Ranked with artists such as Alessia Cara and Maroon 5, Six Nations Singer and Songwriter Jace Martin has earned the No. 35 spot on the Billboard Top 40 Radio Hit List with his 2015 hit “Free to Fly”.
“Free to Fly” received huge response as fans showed their support by tweeting requests, making Martin’s song a “debut with a bullet” on the chart from January 2 to 30.
“Which means [the song] didn’t climb the charts, it shot right to and debuted at No. 35,” said Martin, who is thankful for the support. “I just want to thank Six Nations for all of your support in helping me achieve my dreams.”
But “Free to Fly” has already broke ground in the indigenous music sector as it will be licensed by the APTN hit Mohawk Girls, as well as have a part in season two of Derek Miller’s “Guilt Free Zone”. Martin said it is the song that has taken his career “to new heights”.
“Free to Fly has had me touring for nearly three years,” he said. “It has allowed me to be heard by over 400 Million people during PanAm Games Closing Ceremonies, and be featured in the Vocalist Magazine & Outdoor Lifestyle.”
When asked what he thought helped to make the song a hit, Martin explained that indigenous radio and media helped to drive its notoriety, but it is also the song itself.
“I truly believe it is the song. It has to have all the elements; timing of release, tone of song, lyrics, melody, and it has to have industry standard sound and production. After that, it is a roll of the dice,” he said. “No one really knows what the radio audience will like. I think “Free to Fly” has the right message and feel. It is a positive song that inspires you.”
The process for Martin with this particular single led him to musician Justin Abedin and his helpful music director to help “define the new Jace Martin sound”.
“The process was such an eye opener for me, and I used that knowledge to produce a few other artists like Six Nations Guitar Slinger, A.K Mcleod and 14-year-old Rising Country Artist, Leah Belle,” he said.
But in regards to himself and what he has learned throughout the process of producing his own music, Martin said he maintains the principles of integrity, honesty and respect as an artist, and really feels like he was “born to do this”.

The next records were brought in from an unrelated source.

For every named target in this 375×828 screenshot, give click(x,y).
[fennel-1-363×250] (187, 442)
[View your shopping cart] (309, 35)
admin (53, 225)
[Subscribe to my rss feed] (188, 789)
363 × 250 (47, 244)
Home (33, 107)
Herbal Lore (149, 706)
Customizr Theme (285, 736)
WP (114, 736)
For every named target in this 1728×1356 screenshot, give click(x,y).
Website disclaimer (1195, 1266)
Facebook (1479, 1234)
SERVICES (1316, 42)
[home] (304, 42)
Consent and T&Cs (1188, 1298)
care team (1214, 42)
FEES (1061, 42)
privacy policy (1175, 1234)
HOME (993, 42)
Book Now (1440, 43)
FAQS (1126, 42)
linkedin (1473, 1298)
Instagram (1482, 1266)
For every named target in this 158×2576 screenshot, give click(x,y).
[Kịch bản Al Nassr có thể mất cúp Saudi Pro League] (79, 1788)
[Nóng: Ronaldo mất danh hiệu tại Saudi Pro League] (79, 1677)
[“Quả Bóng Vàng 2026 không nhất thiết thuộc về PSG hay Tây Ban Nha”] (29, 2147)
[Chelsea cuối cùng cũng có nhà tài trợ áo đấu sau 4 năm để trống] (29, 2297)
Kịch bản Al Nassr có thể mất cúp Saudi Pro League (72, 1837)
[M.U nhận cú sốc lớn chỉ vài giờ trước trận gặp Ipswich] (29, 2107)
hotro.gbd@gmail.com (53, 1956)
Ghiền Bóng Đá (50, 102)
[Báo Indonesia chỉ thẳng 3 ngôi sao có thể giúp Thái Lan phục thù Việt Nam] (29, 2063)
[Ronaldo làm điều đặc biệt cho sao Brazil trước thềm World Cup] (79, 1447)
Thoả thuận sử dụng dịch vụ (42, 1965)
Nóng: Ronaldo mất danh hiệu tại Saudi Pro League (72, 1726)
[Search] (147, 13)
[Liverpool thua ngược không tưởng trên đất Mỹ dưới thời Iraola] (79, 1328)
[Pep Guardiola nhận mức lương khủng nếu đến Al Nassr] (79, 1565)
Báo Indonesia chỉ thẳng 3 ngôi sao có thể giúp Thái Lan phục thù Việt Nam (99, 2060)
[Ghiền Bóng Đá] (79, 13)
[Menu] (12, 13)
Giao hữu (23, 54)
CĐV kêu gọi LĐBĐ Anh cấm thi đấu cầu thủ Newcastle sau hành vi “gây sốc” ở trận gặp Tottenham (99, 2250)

“And I get confidence from knowing that I will be successful as long I am true to myself,” he said. “You do need to have thick skin. People will attack every aspect of who you are in order to get you to give up. But don’t compete with anyone but yourself because there is no one in the world that is exactly like you.”
“The most important thing I learned to be true is make sure your character is solid. Your Talent will make room for you, but your character will keep you there.”